The majority of South African banks scrambled to keep up with demand for customer support during SA’s lockdown, with an estimated 47.3% of customer queries on social media going unanswered by the banks.
This is according to BrandsEye’s annual South African Banking Sentiment Index, based on the company’s analysis of South African banks’ social media customer services during the early phases of lockdown.
The fifth edition of the index, which includes an analysis of the pandemic’s impact on the banking industry, found conversation volumes grew by 61%, while banks’ response rates to consumers fell by 39%.
BrandsEye collected more than 2.5 million social media posts from consumers, and focused on five South African banks and the two new digital entities, from September 2019 to August 2020.

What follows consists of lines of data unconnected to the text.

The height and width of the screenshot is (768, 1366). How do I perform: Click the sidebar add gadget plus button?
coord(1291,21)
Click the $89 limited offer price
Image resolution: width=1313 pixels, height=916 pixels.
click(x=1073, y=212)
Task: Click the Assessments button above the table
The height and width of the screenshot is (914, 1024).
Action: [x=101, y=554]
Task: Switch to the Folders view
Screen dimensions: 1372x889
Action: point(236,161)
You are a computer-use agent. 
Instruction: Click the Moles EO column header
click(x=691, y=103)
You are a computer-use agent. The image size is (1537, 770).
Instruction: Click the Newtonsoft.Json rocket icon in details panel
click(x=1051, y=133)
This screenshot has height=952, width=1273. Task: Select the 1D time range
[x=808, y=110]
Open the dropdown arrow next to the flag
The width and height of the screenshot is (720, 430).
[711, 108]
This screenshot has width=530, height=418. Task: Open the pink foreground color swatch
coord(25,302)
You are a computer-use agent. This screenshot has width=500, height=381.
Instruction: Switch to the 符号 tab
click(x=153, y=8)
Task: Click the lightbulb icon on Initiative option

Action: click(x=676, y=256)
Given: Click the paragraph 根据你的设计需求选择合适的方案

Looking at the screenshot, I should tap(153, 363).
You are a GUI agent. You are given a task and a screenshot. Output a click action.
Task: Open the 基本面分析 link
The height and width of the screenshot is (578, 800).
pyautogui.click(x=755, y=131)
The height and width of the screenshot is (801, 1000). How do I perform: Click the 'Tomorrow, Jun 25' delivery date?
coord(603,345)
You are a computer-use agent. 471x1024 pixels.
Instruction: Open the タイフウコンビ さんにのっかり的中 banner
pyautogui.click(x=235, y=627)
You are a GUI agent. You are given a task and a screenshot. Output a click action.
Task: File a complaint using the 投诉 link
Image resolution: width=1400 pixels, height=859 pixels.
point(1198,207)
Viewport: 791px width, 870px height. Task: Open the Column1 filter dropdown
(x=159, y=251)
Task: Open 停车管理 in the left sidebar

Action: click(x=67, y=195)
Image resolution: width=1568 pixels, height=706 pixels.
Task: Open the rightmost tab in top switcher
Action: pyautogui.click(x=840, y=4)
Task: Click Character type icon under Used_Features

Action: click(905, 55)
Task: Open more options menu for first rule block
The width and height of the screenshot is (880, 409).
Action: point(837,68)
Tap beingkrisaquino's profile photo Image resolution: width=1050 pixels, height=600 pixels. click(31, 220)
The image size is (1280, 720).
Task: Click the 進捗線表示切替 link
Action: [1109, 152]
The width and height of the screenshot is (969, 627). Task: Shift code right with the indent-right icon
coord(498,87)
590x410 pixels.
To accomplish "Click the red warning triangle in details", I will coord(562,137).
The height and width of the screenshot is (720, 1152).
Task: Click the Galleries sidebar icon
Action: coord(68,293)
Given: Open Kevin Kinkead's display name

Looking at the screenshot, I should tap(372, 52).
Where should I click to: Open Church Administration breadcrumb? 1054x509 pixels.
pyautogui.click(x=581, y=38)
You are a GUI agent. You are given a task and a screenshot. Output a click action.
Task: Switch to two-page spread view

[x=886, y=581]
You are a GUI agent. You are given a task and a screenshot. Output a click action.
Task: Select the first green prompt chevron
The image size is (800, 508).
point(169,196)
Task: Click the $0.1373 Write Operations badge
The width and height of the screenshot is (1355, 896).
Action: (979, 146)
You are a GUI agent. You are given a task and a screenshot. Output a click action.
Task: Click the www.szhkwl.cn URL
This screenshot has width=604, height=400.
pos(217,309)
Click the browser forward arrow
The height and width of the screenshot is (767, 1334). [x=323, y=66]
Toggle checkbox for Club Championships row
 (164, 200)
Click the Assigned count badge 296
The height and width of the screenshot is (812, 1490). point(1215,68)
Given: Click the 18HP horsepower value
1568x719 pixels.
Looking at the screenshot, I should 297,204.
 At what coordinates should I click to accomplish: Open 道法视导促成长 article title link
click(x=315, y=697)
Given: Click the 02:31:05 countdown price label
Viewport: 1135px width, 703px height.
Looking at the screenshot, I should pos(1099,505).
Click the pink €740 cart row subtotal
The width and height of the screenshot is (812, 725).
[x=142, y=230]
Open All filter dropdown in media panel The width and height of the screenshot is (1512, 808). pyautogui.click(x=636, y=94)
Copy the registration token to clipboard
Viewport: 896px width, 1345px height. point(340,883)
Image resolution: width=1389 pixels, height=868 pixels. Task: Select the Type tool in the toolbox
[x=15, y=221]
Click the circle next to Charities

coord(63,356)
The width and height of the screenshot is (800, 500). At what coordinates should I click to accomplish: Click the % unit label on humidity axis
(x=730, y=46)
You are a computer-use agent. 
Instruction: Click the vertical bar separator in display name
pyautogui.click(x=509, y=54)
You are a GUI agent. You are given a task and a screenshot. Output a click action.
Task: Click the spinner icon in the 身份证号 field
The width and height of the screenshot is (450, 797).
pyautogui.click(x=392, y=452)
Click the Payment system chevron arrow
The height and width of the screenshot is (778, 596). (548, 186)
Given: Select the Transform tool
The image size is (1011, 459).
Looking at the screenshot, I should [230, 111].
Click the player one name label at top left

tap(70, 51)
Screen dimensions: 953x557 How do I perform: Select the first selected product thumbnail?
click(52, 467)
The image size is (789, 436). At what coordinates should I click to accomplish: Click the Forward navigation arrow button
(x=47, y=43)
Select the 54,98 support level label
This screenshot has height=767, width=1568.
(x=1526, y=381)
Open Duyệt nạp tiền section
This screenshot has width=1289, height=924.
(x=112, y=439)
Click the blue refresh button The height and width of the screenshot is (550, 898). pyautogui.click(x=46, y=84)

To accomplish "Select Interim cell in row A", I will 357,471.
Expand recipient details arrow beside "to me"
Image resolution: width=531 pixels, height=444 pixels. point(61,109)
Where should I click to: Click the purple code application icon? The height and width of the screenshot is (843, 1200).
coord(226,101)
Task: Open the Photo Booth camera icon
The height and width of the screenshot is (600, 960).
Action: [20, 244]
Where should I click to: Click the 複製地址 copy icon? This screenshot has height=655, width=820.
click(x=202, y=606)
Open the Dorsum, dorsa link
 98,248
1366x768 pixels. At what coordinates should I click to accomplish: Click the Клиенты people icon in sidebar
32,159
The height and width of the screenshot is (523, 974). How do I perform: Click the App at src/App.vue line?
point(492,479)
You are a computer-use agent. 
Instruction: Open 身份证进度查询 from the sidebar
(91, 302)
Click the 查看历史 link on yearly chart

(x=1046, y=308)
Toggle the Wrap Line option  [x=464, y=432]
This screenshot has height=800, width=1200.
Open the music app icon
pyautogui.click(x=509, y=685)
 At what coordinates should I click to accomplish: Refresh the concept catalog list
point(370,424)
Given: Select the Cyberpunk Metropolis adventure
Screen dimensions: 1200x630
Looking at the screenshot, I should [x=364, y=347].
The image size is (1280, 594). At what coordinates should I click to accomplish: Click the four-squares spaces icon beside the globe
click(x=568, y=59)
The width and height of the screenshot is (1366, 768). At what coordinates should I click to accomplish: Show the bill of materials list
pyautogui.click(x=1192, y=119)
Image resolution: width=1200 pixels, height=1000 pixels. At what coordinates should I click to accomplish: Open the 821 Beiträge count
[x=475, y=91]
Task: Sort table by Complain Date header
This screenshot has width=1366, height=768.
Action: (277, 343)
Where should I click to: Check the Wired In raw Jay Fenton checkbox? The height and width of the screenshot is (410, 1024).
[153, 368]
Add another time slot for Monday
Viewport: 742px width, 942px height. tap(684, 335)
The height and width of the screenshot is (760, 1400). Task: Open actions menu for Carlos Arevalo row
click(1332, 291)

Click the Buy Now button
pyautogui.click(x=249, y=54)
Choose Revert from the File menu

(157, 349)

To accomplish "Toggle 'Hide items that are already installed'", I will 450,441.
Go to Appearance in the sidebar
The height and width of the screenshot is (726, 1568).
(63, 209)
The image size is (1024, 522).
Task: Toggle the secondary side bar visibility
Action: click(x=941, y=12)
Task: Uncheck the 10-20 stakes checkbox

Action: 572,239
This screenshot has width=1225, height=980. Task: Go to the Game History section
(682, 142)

The firm’s proprietary crowd of human verifiers analysed posts for sentiment and conversation themes, including the ‘treating customer fairly’ outcomes prescribed by the Financial Sector Conduct Authority (FSCA).
According to the index, with the influx of customers seeking assistance on digital channels, banks struggled to keep up with the demand for support on social media. A total of 47.3% of priority customer conversations on social media went unanswered, with Nedbank and African Bank emerging as the two most responsive banks, and Discovery Bank rated the worst performer in the industry.
Discovery Bank’s customers were the least likely to receive a reply from their bank on Twitter, only replying to about one out of every 10 priority interactions. The digital bank’s customers reported having to communicate with multiple contacts at the bank to receive a response and waiting long periods for help, notes the index.
This led to the bank having the worst response rate to social media queries, suggesting it lacks the requisite capacity to serve its clients.
As a result, Discovery Bank had the highest share of cancellation threats, with 76.7% of customers threatening to leave the bank, highlighting its slow turnaround time.
“In 2020, the banks faced an immense challenge in meeting the growing social customer service demands of consumers,” says Nic Ray, BrandsEye CEO.
“COVID-19 has accelerated this preference for digital interactions and banks will now need to ensure they are equipped to rapidly identify and respond to these queries. Our findings show that banks that are not able to meet service expectations yield high rates of cancellation threats.”
Huge appetite for digital
BrandsEye says the rapid digitisation of the financial services industry has been driven by consumer demand for digital services, particularly in the banking industry, which has seen the introduction of new digitally-focused entrants.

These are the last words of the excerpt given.